**Set exercise**
Rewrite the lines from the start through the line containing "The image size is (484, 367). [x=194, y=292]", replacing "Favorites" with "Saved Items" and keeping everything else the same. Leave the pictures out of the answer.

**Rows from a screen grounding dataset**
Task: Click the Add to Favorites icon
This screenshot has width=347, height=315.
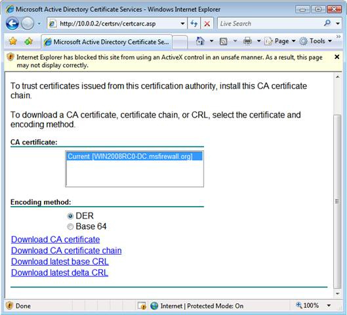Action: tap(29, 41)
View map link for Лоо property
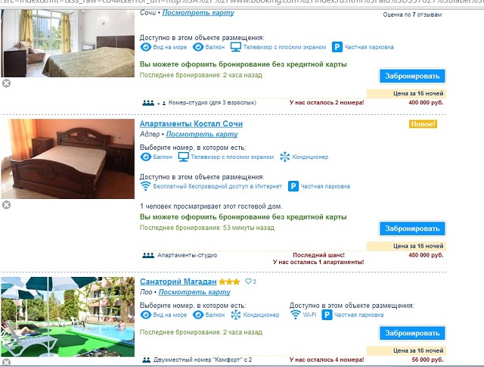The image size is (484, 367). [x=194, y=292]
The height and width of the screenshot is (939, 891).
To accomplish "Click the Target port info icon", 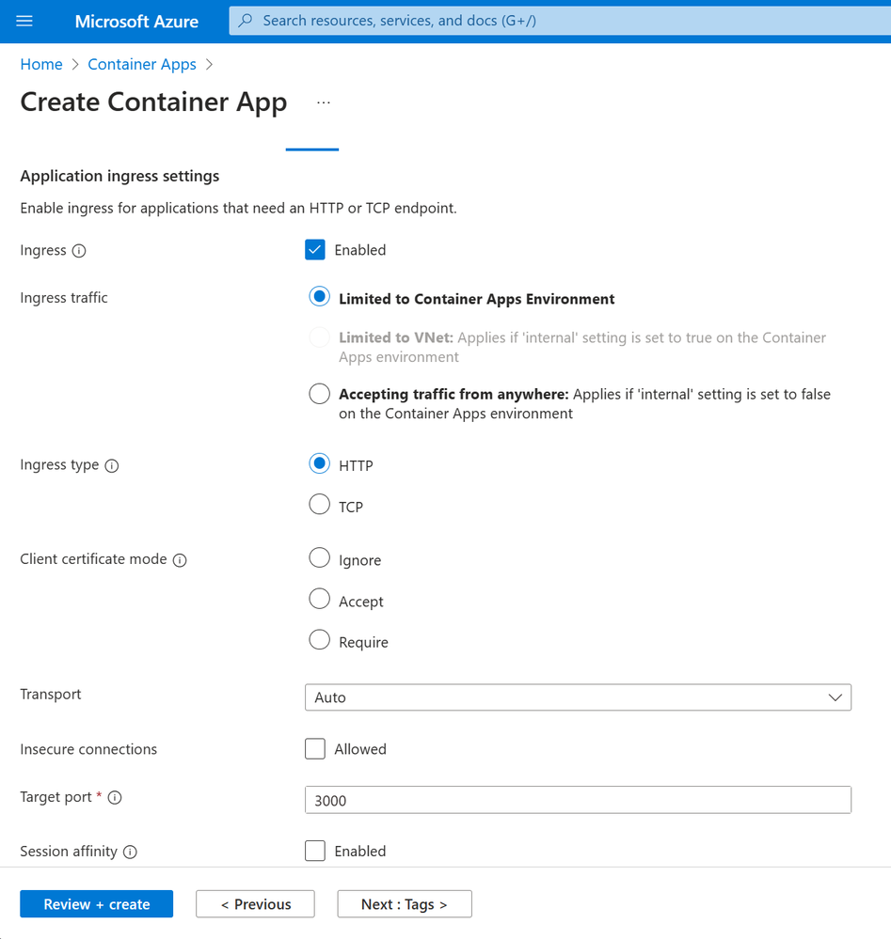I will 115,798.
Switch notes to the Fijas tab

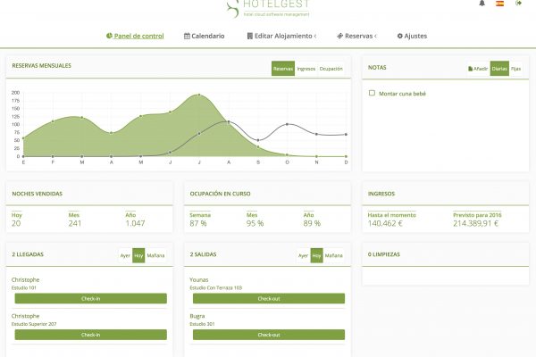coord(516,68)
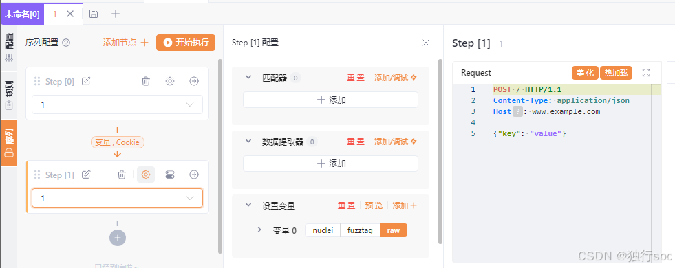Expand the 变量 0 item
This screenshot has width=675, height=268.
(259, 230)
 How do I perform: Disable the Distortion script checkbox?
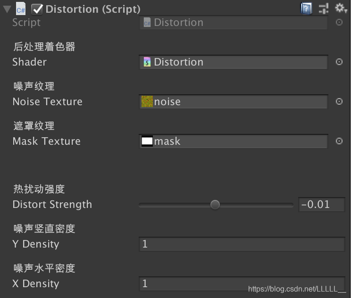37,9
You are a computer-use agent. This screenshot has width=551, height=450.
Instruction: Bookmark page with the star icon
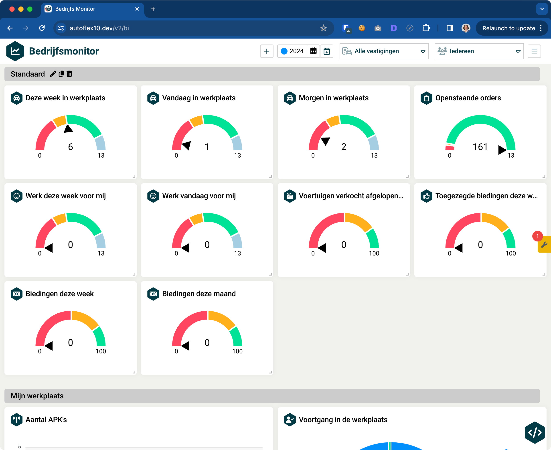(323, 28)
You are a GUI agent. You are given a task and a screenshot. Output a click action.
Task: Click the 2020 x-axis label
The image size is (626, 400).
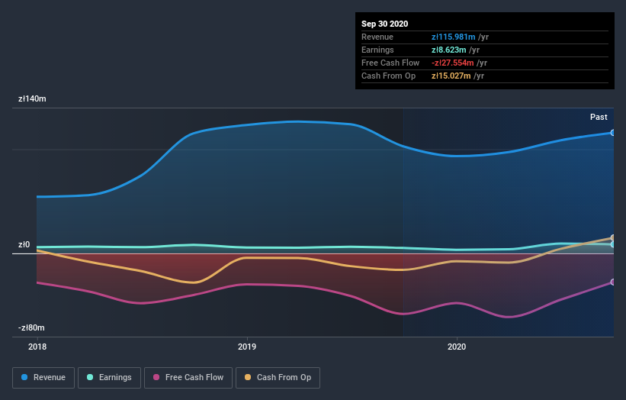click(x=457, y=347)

**Task output**
Task: Click the Add to Saved Items icon
This screenshot has width=347, height=315.
Action: tap(29, 41)
View map link for Лоо property
The image size is (484, 367). [x=194, y=292]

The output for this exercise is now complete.